Deputy Chief Executive Officer of the Forestry Commission, Elikem Kotoko, says Ghana has already saved an estimated GHS150 billion in public debt as a result of the recent stability of the cedi, crediting coordinated efforts by key financial stakeholders.
Speaking on Channel One TV’s Breakfast Daily on Monday, July 28, Mr. Kotoko described the cedi’s performance against the dollar as a major economic turning point, pointing to the significant relief it has brought to the country’s debt stock.
“There is very significant evidence that we are heading in the right direction, with inflation dropping. By the mere fact that the efforts of the Bank of Ghana Governor, the Finance Minister, and other key stakeholders and the formation of the Gold for Oil and Gold for Reserves programmes have helped hold the dollar stable for this period, that alone has saved us GHS150 billion in our public debt,” he said.
The local currency, which currently trades at approximately GHS10.43 to the US dollar, has shown signs of relative stability in recent months after facing severe depreciation pressures in 2022 and 2023. Mr. Kotoko noted that if the cedi’s performance continues to improve and inflation drops to a single-digit rate, Ghana could see even greater debt relief.

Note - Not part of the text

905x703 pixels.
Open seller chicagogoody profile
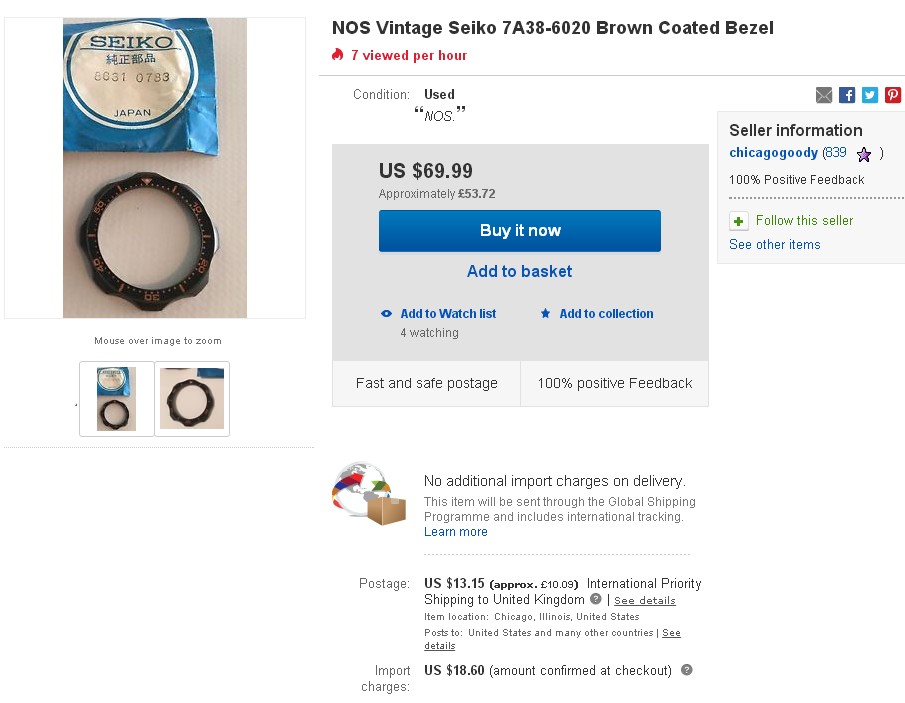[x=773, y=153]
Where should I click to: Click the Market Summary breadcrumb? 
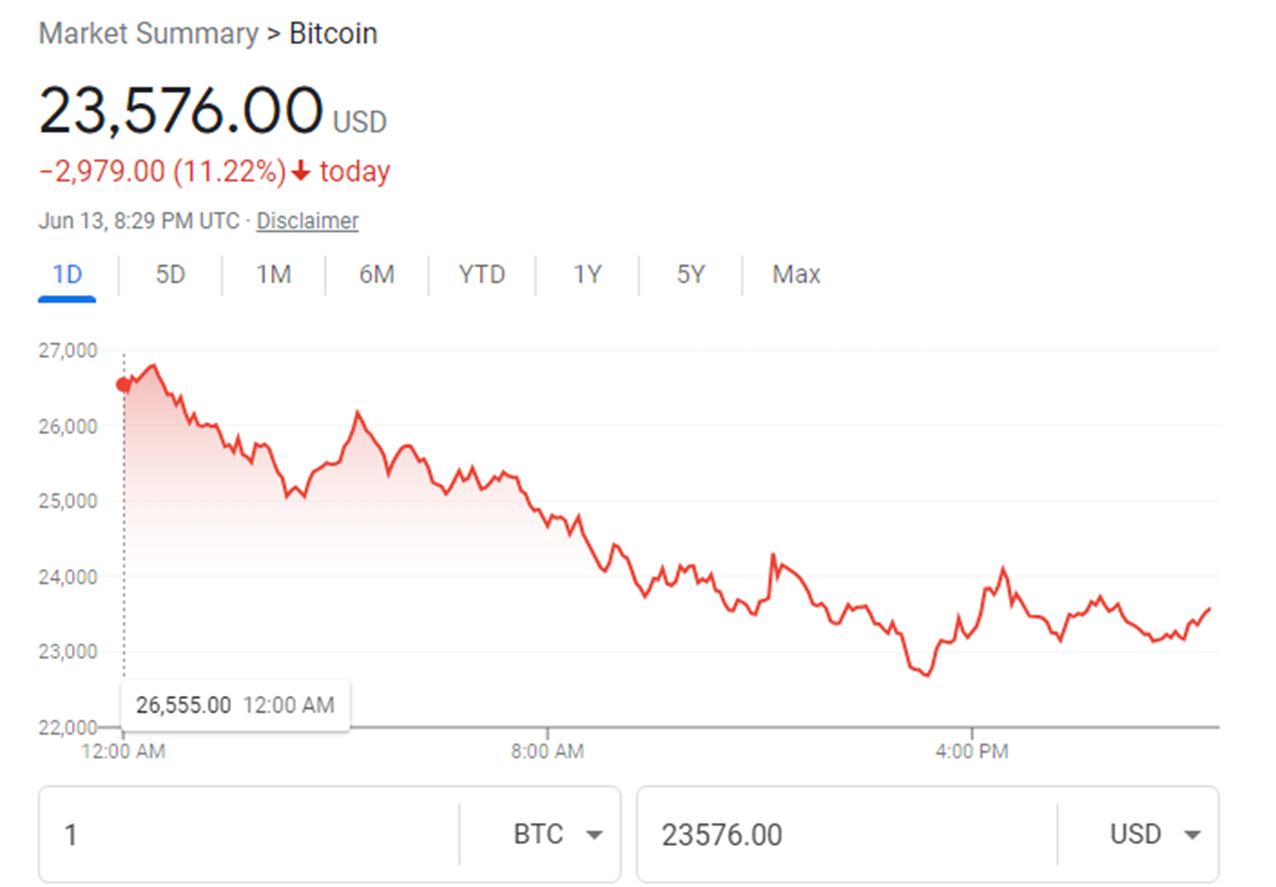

“If we manage to drop to a single digit, I am convinced that we would be heading to over GHS250 billion written off, not under us paying, but by the strength and potency of our currency,” he added.
Meanwhile, Finance Minister, Dr. Cassiel Ato Forson, has expressed confidence that Ghana’s inflation rate will drop into the single digits by the end of 2025, well ahead of the government’s initial forecast.